The compositional data from the silk fabrics of the First Ladies Collection revealed two populations; sericin-rich and sericin-depleted materials. These two populations present different concerns to the conservator. While sericin yellows easily, it protects the fibroin filaments against light damage as exhibited by the state of protein preservation of the sericin-rich fabrics. The naturally aged fabrics that retain a sericin coating are at great risk of losing that protective coating with any wet treatment. Conversely, the sericin-depleted fabrics are more likely to have already suffered severe light damage, and their increased solubility is a result of actual fibroin loss. Any conservation treatment that involves washing sericin-depleted fabrics not only jeopardizes the integrity of the object but provides an opportunity for further light damage to the newly exposed fibroin.

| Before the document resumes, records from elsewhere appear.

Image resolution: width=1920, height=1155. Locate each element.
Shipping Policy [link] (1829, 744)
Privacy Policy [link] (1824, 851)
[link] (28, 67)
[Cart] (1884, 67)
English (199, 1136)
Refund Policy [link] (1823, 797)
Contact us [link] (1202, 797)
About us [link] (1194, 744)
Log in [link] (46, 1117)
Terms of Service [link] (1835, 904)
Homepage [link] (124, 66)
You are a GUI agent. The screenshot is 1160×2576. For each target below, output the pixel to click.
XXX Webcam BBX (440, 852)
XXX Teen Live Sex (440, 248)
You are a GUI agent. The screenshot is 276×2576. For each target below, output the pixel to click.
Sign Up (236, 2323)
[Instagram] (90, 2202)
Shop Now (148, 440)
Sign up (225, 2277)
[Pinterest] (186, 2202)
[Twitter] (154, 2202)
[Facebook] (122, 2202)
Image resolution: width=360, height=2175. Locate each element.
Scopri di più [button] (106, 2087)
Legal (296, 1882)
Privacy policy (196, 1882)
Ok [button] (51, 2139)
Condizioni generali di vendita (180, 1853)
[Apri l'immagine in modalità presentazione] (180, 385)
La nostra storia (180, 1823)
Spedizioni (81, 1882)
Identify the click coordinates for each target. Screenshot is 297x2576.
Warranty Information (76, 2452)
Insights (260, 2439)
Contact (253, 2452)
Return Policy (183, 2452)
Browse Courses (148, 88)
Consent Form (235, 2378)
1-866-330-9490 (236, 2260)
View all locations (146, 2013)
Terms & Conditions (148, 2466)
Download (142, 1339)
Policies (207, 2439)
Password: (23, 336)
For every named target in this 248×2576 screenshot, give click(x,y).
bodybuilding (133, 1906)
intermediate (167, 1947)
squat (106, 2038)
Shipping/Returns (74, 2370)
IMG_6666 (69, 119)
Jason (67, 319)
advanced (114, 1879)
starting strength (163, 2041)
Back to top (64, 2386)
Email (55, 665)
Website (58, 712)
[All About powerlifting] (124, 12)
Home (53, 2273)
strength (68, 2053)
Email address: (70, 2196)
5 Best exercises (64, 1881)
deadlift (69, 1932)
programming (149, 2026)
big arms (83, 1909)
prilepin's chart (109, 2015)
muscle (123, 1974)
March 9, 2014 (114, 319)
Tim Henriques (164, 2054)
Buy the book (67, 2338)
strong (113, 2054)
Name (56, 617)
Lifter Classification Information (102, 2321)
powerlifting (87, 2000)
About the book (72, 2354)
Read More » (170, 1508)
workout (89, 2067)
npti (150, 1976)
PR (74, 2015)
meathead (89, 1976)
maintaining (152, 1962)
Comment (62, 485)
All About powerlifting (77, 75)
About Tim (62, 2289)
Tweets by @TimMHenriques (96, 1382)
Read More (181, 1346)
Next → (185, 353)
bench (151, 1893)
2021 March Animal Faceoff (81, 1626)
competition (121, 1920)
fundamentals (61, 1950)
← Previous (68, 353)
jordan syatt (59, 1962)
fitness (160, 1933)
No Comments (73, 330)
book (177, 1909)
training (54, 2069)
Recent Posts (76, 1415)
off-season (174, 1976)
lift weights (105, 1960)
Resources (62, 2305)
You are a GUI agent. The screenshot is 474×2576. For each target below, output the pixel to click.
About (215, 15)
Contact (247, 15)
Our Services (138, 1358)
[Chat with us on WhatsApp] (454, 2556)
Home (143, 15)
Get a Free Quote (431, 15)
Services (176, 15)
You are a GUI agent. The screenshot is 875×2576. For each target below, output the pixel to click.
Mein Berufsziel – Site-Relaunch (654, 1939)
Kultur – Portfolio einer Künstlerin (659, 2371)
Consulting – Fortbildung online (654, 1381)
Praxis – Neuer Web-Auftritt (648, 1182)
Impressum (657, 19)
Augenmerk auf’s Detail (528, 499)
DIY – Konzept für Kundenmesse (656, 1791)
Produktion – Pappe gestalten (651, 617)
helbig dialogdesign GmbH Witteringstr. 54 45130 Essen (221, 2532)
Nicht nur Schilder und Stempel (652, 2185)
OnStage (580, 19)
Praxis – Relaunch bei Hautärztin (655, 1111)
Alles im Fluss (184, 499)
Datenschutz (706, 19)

The analytical techniques described require an extremely small amount of fabric that can easily be sampled from the unfinished edge of an inside seam. Spot treatments of fabrics to be cleaned with any solvent can be examined for material removed in the washing solution. Amino acid analysis of the cleaning solution can determine not only how much material is lost but also the nature of the protein being removed. The aggregate data from the analysis of the First Ladies costumes indicate that silk fabrics manufactured in this century are likely to have been extensively processed, resulting in a complete loss of the sericin coating. This processing puts these recently produced fabrics at extreme risk for light damage.
This study was funded by a Smithsonian Pre-Doctoral Conservation Science Fellowship (M.A.B.) in conjunction with the Johns Hopkins University.